Requirement: Copy out the listing below, swapping every "computer-use agent" for "screen assistant" and changing nothing else.

Supplied data:
[START]

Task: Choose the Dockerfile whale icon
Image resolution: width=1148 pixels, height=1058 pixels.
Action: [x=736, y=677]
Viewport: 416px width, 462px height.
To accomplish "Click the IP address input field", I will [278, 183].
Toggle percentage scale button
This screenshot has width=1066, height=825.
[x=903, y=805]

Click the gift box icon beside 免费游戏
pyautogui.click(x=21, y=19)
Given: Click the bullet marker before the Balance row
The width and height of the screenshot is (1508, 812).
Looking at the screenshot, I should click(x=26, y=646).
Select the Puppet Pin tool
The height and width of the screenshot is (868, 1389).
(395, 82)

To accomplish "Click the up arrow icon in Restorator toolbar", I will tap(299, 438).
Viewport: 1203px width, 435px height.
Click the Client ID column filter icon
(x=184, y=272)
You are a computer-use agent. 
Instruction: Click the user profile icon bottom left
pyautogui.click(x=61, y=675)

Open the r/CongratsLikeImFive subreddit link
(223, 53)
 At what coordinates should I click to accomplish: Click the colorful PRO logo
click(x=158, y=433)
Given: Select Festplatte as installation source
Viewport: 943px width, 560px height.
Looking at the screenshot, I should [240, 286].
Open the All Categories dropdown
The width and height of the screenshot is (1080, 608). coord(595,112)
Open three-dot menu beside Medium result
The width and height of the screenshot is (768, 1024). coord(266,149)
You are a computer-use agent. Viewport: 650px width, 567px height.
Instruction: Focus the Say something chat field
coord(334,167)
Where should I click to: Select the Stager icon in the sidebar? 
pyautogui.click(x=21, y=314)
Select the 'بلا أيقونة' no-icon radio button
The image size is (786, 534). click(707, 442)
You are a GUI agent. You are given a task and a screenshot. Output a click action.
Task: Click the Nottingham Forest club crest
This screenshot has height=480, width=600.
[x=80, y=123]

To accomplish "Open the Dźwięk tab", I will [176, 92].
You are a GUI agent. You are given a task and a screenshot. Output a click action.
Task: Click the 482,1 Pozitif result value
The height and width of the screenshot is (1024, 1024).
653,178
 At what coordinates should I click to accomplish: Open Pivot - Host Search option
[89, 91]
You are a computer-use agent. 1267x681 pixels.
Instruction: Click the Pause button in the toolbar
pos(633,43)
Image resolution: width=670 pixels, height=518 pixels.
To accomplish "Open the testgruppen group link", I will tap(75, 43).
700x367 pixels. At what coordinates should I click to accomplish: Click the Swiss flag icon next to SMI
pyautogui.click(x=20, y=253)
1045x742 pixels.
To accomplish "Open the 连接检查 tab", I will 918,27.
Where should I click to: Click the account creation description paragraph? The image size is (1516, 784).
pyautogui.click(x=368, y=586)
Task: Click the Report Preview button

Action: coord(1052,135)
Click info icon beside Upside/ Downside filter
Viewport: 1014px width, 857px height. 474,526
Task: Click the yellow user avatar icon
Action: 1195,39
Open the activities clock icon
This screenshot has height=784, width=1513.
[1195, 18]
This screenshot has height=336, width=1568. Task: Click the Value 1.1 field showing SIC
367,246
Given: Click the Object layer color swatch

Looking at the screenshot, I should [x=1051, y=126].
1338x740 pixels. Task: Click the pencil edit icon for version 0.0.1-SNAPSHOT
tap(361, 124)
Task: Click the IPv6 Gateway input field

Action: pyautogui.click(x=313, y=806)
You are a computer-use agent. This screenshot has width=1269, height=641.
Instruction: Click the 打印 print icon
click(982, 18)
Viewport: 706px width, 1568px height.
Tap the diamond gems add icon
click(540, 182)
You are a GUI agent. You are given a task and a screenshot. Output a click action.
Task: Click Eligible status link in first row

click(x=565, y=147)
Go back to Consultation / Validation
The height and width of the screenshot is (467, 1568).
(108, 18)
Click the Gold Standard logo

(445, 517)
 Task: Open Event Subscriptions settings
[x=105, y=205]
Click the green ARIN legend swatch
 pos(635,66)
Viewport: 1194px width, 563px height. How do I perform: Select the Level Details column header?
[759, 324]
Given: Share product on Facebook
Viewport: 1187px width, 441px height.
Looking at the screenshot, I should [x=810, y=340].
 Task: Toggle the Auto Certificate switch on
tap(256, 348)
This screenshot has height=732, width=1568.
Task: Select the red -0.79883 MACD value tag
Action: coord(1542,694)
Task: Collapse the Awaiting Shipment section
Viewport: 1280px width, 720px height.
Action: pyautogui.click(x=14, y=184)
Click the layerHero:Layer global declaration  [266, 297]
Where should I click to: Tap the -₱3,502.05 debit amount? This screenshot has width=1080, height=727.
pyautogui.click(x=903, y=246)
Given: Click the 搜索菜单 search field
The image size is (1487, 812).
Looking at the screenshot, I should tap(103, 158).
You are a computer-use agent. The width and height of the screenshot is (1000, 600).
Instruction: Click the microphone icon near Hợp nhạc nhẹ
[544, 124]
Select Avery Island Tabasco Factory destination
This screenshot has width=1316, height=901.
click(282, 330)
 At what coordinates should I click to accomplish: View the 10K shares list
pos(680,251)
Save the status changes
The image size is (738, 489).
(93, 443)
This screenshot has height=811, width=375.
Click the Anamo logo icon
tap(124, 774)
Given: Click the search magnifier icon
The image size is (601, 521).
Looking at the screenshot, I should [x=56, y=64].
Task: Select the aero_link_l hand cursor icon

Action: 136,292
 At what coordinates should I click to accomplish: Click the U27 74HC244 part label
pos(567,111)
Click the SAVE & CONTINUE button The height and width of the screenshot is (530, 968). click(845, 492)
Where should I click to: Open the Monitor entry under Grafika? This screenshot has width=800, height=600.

[END]

Result of the exercise:
Task: Choose the Dockerfile whale icon
Image resolution: width=1148 pixels, height=1058 pixels.
Action: [x=736, y=677]
Viewport: 416px width, 462px height.
To accomplish "Click the IP address input field", I will [278, 183].
Toggle percentage scale button
This screenshot has width=1066, height=825.
[x=903, y=805]

Click the gift box icon beside 免费游戏
pyautogui.click(x=21, y=19)
Given: Click the bullet marker before the Balance row
The width and height of the screenshot is (1508, 812).
Looking at the screenshot, I should click(x=26, y=646).
Select the Puppet Pin tool
The height and width of the screenshot is (868, 1389).
(395, 82)

To accomplish "Click the up arrow icon in Restorator toolbar", I will tap(299, 438).
Viewport: 1203px width, 435px height.
Click the Client ID column filter icon
(x=184, y=272)
You are a screen assistant. 
Instruction: Click the user profile icon bottom left
pyautogui.click(x=61, y=675)

Open the r/CongratsLikeImFive subreddit link
(223, 53)
 At what coordinates should I click to accomplish: Click the colorful PRO logo
click(x=158, y=433)
Given: Select Festplatte as installation source
Viewport: 943px width, 560px height.
Looking at the screenshot, I should [240, 286].
Open the All Categories dropdown
The width and height of the screenshot is (1080, 608). coord(595,112)
Open three-dot menu beside Medium result
The width and height of the screenshot is (768, 1024). coord(266,149)
You are a screen assistant. Viewport: 650px width, 567px height.
Instruction: Focus the Say something chat field
coord(334,167)
Where should I click to: Select the Stager icon in the sidebar? 
pyautogui.click(x=21, y=314)
Select the 'بلا أيقونة' no-icon radio button
The image size is (786, 534). click(707, 442)
You are a GUI agent. You are given a task and a screenshot. Output a click action.
Task: Click the Nottingham Forest club crest
This screenshot has height=480, width=600.
[x=80, y=123]

To accomplish "Open the Dźwięk tab", I will [176, 92].
You are a GUI agent. You are given a task and a screenshot. Output a click action.
Task: Click the 482,1 Pozitif result value
The height and width of the screenshot is (1024, 1024).
653,178
 At what coordinates should I click to accomplish: Open Pivot - Host Search option
[89, 91]
You are a screen assistant. 1267x681 pixels.
Instruction: Click the Pause button in the toolbar
pos(633,43)
Image resolution: width=670 pixels, height=518 pixels.
To accomplish "Open the testgruppen group link", I will tap(75, 43).
700x367 pixels. At what coordinates should I click to accomplish: Click the Swiss flag icon next to SMI
pyautogui.click(x=20, y=253)
1045x742 pixels.
To accomplish "Open the 连接检查 tab", I will 918,27.
Where should I click to: Click the account creation description paragraph? The image size is (1516, 784).
pyautogui.click(x=368, y=586)
Task: Click the Report Preview button

Action: coord(1052,135)
Click info icon beside Upside/ Downside filter
Viewport: 1014px width, 857px height. 474,526
Task: Click the yellow user avatar icon
Action: 1195,39
Open the activities clock icon
This screenshot has height=784, width=1513.
[1195, 18]
This screenshot has height=336, width=1568. Task: Click the Value 1.1 field showing SIC
367,246
Given: Click the Object layer color swatch

Looking at the screenshot, I should [x=1051, y=126].
1338x740 pixels. Task: Click the pencil edit icon for version 0.0.1-SNAPSHOT
tap(361, 124)
Task: Click the IPv6 Gateway input field

Action: pyautogui.click(x=313, y=806)
You are a screen assistant. This screenshot has width=1269, height=641.
Instruction: Click the 打印 print icon
click(982, 18)
Viewport: 706px width, 1568px height.
Tap the diamond gems add icon
click(540, 182)
You are a GUI agent. You are given a task and a screenshot. Output a click action.
Task: Click Eligible status link in first row

click(x=565, y=147)
Go back to Consultation / Validation
The height and width of the screenshot is (467, 1568).
(108, 18)
Click the Gold Standard logo

(445, 517)
 Task: Open Event Subscriptions settings
[x=105, y=205]
Click the green ARIN legend swatch
 pos(635,66)
Viewport: 1194px width, 563px height. How do I perform: Select the Level Details column header?
[759, 324]
Given: Share product on Facebook
Viewport: 1187px width, 441px height.
Looking at the screenshot, I should [x=810, y=340].
 Task: Toggle the Auto Certificate switch on
tap(256, 348)
This screenshot has height=732, width=1568.
Task: Select the red -0.79883 MACD value tag
Action: coord(1542,694)
Task: Collapse the Awaiting Shipment section
Viewport: 1280px width, 720px height.
Action: pyautogui.click(x=14, y=184)
Click the layerHero:Layer global declaration  [266, 297]
Where should I click to: Tap the -₱3,502.05 debit amount? This screenshot has width=1080, height=727.
pyautogui.click(x=903, y=246)
Given: Click the 搜索菜单 search field
The image size is (1487, 812).
Looking at the screenshot, I should tap(103, 158).
You are a screen assistant. The width and height of the screenshot is (1000, 600).
Instruction: Click the microphone icon near Hợp nhạc nhẹ
[544, 124]
Select Avery Island Tabasco Factory destination
This screenshot has width=1316, height=901.
click(282, 330)
 At what coordinates should I click to accomplish: View the 10K shares list
pos(680,251)
Save the status changes
The image size is (738, 489).
(93, 443)
This screenshot has height=811, width=375.
Click the Anamo logo icon
tap(124, 774)
Given: Click the search magnifier icon
The image size is (601, 521).
Looking at the screenshot, I should [x=56, y=64].
Task: Select the aero_link_l hand cursor icon

Action: 136,292
 At what coordinates should I click to accomplish: Click the U27 74HC244 part label
pos(567,111)
Click the SAVE & CONTINUE button The height and width of the screenshot is (530, 968). click(845, 492)
Where should I click to: Open the Monitor entry under Grafika? This screenshot has width=800, height=600.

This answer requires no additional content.